12月末、22年1月末まで 近畿の水トリーも遠因
「6.6kV建販用CV/CVTケーブルの新規受注・納期回答を停止している件」について、これを手掛ける建販電線メーカーと同メーカー系電線問屋は、その停止適用期間を12月末まで、あるいは22年1月末までに延長した。当初、停止適用期間は、11月末までとしたうえで、延長する可能性がある、としていた。(続報)
新規受注・納期回答の停止を延長している品種は、6.6kV高圧架橋PE絶縁ビニルシース(CV)ケーブルのET(テープ巻き)およびEE(押し出し)タイプと、6・6kVトリプレックス形架橋PE絶縁ビニルシース(CVT)ケーブルのETおよびEEタイプ。さらに両品種のエコ電線で、型版は6.6kV EM―CE(同)、6.6kV EM―CET(同)だ。当初、停止適用期間は11月末までとしたうえで、延長する可能性があるとしていた。それを今回、12月末あるいは22年1月末までに引き延ばした。
また、企業によって対象品種がやや異なる。ある事例では、3kV~33kVCVケーブル(エコケーブル含む)、6kV耐火ケーブル、600V CVS、CVVS(遮蔽銅テープ付きケーブル、エコケーブル含む)品種とした。また、3kV CV、600V CVS、6kV耐火ケーブルは当面、新規の在庫製造を見合わせるとしている。
もともと6.6kVCV/CVTケーブルの用途は、工場や鉄道、大型の商業施設、病院の施設などに限られていた。そのため需要量はあまり多くなく、メーカーの生産量や問屋の在庫量は、ある程度限定されていた。

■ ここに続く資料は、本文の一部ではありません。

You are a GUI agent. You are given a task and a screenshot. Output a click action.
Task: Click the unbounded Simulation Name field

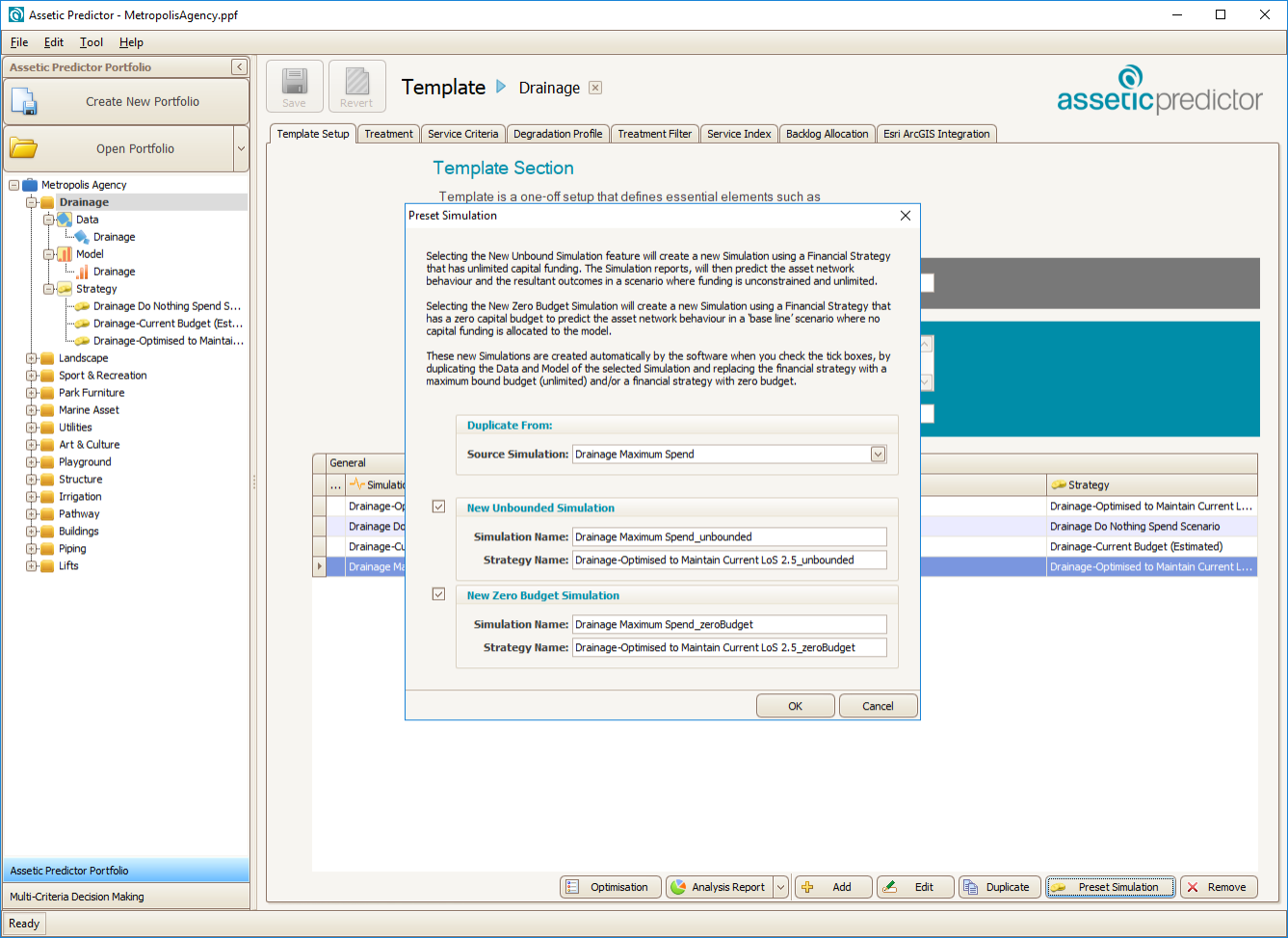pos(728,536)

一連の事態の主因は、需要が集中したことが大きいとみられている。業界筋では、「大型工場案件などが重なった。また、銅遮蔽付きケーブルについては、銅テープの供給が制限されているためだ」という。
さらに遠因として「高圧ケーブルEEタイプの需要が、更新推奨時期に満たなくても、中部近畿地区で動いている」ことも指摘されている。つまり、経産省の中部近畿産業保安監督部近畿支部が、今年6月16日付で「更新推奨時期に満たない高圧ケーブルにおける水トリー現象に係る注意喚起」文書を発出したことが微妙に背景に絡む。
同文書の概要は、近年、同近畿支部管内の自家用電気工作物設置事業場で、比較的新しい高圧引込みケーブルが、地中埋設部で水トリー現象により絶縁破壊し、電力会社に供給支障を与えるという波及事故が増加している。高圧ケーブルについては、更新推奨時期に満たなくても、劣化の兆候が確認された場合は速やかに更新すること、また、更新の際は水トリー現象に強いEEタイプを採用することを推奨するとした。
【注意喚起文書の詳細】
高圧ケーブルの更新推奨時期は15年として管理されている事業場が多く見られるが、高圧ケーブルの絶縁破壊に伴う波及事故のうち、15年未満の高圧ケーブルの割合は、18年度の13.3%から、20年度は43.8%に増加している。
これらの高圧ケーブルは、地中埋設管路に布設されたものが大半であり、独立行政法人・製品評価技術基盤機構などが原因を調査した結果、水トリー現象によるものと確認された。
この水トリー現象は、高圧ケーブルの絶縁に使われる架橋PEなどに、水と電界が影響して小さな亀裂が発生し、樹枝(tree)状に成長する現象。外部半導電層から導体に向けて進展する水トリーを外導トリーという。
電気工作物設置者及び電気保安業務担当者は、更新推奨時期に満たない高圧ケーブルであっても地絡事故が発生する場合があることを念頭に、次の点に留意されたい。
◎定期的に高圧ケーブルの点検を実施し、劣化の兆候が確認された場合は、更新推奨時期に満たなくても速やかに更新するようお願いする。
◎事故が確認されている高圧ケーブルはETタイプだが、更新の際は、水トリー現象に強いEEタイプを推奨する。